= Botany 500 =

American menswear company

Botany 500 is an American brand of menswear & suits that was originally part of a firm based in Philadelphia and New York City. The name lives on today as a licensed property by several foreign clothing manufacturers.

==Manufacturing==

Botany 500 was a brand name owned by the Botany 500 Group of New York. Their men's suits and sport coats were manufactured in Philadelphia, Pennsylvania, by H. Daroff and Sons, who were contracted with Botany Mills of Passaic, New Jersey, to produce products and later bought the firm outright. Their plant was located at 23rd and Walnut Streets during the 1940s, 1950s, and beyond. Until 1945, it was located in the Pitcairn Building at 1027 Arch Street. They also produced another line called Worsted-Tex that had the image of the head of a German Shepherd dog on its label. The office, on the first floor of the plant, had a stuffed German shepherd standing guard. The seventh and topmost floor contained the top coat design department and a fabric cutting floor.

===Decline===

Daroff and Sons and the Botany 500 group went bankrupt in August 1973. An attempt was made to turn the company over to another company, named Cohen and Sons, which was still operating profitably. Because of resistance by the company's employees, Cohen backed out of the deal by the end of September. When Daroff finally closed its doors in December 1973, Cohen and Sons bought the Botany 500 name and assets for $4 million. They planned to keep the labels, marketing, sales, and distribution of Botany as a separate Botany 500 line which was produced at 2700 N. Broad St in Philadelphia.

With the garment business taking a downturn during the second half of the decade, the Botany and Cohen and Sons operations ceased production in Philadelphia in 1986. The building was sold in 1989 for $1.75 million.
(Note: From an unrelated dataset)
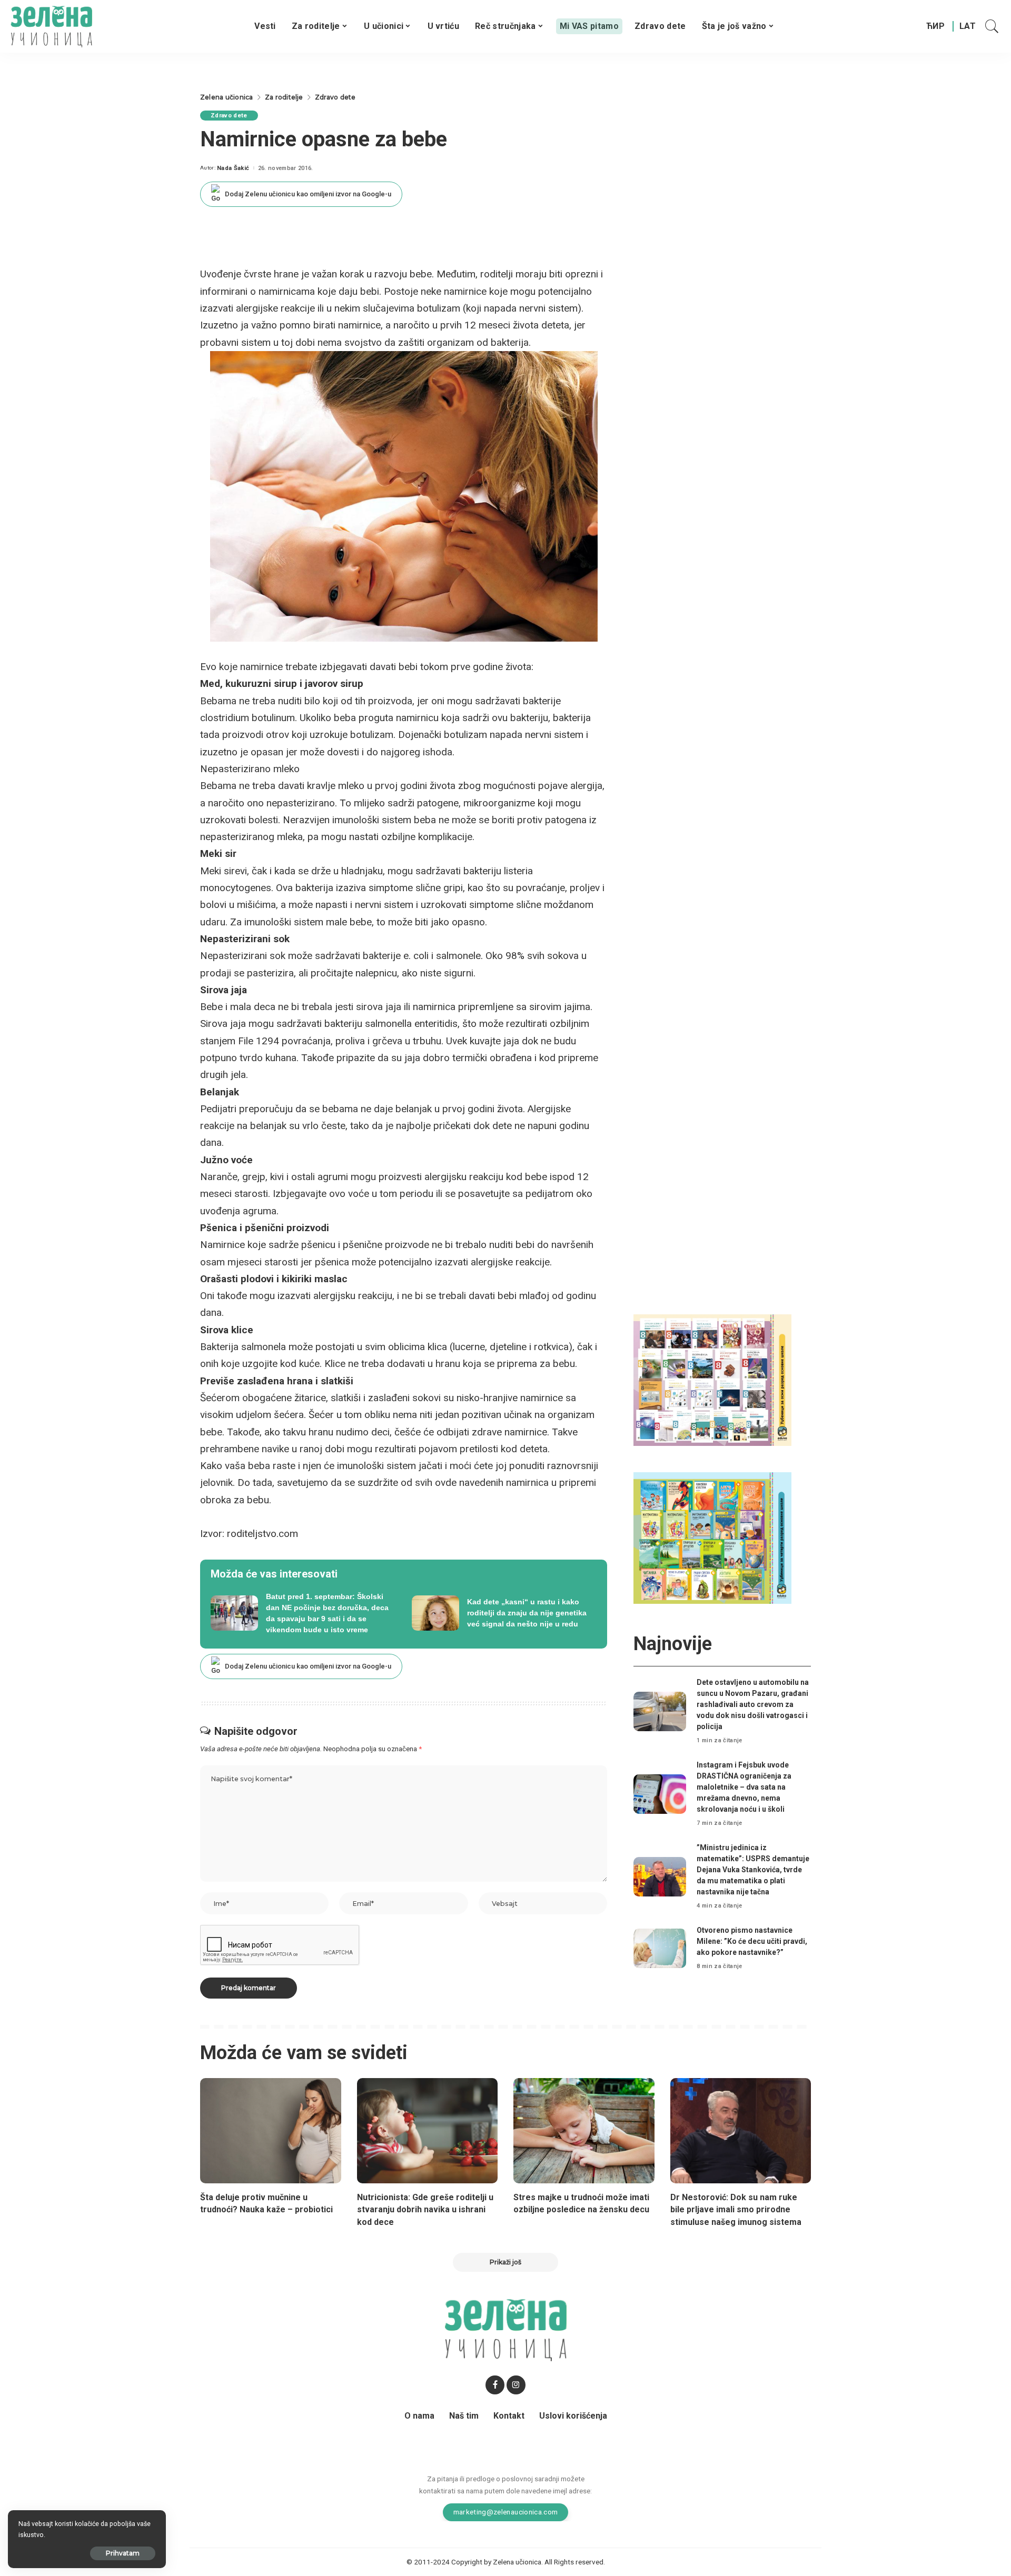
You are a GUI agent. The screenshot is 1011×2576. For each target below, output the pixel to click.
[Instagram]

Production of the Botany label was moved to a sister company within the corporate owner's portfolio previously known as Cross Country Clothes which had facilities in Northampton and Whitehall PA. The combined company was renamed as The 500 Fashion Group which manufactured suits and sportcoats. The Botany 500 label for men's tailored clothing was produced in Northampton/Whitehall until 1995. At that point, the decision was made by the investors in the parent corporation (E-II Corporation) to liquidate the four companies which the corporation held. As no buyer could be found for a unionized apparel manufacturer in the Northeast, The 500 Fashion Group was closed.

The Botany 500 label was sold and manufacturing under the Botany 500 name was then outsourced to foreign companies. In 2021, the Botany 500 name resurfaced as a brand name sold by the mail-order company Haband as it appeared in their fall 2021 catalogue.

==Promotion==
Botany 500 provided wardrobe for many game show hosts and television presenters, including Bob Barker on The Price Is Right, Richard Dawson on Family Feud, Rod Serling on The Twilight Zone and Phil Donahue of The Phil Donahue Show.

In addition, the company also provided the wardrobes for Joey Bishop on The Joey Bishop Show, Danny Thomas on Make Room for Daddy, John Ericson on Honey West, John Newland on Alcoa Presents: One Step Beyond, Dick Van Dyke on The Dick Van Dyke Show, Don Adams on Get Smart, Glen Campbell on The Glen Campbell Goodtime Hour, Mike Connors on Mannix, Telly Savalas on Kojak, Bob Newhart on The Bob Newhart Show, Dick Sargent on Bewitched, Brian Keith and Sebastian Cabot on Family Affair, Sherman Hemsley on The Jeffersons, Lyle Waggoner on Wonder Woman, Peter Graves on Mission: Impossible, Jack Klugman on Quincy, M.E., Bill Macy and Conrad Bain on Maude, and James Pritchett on The Doctors. Ryan O’Neal's wardrobe was furnished by Botany 500 in his movie Love Story. James Earl Jones's wardrobe was furnished by Botany 500 in the movie Claudine, as was wardrobe for Flip Wilson on The Flip Wilson Show in the 1970s. Botany 500 was also credited with furnishing men's wardrobe for cast members of the 1977 television film Raid on Entebbe.

Botany 500 also provided wardrobes for Tom Kennedy on Body Language, Monty Hall on Let's Make a Deal, Jack Barry on The Joker's Wild, Wink Martindale on Tic-Tac-Dough, Jim Perry on Card Sharks, Bill Cullen on Blockbusters, and Bob Eubanks on The New Newlywed Game and Card Sharks. The classic TV series The Odd Couple listed Worsted-Tex in its closing credits (essentially dressing Jack Klugman for two series); Worsted-Tex also provided the wardrobes for Gene Barry on Burke's Law and Mike Connors on Mannix (Season 3 end credits).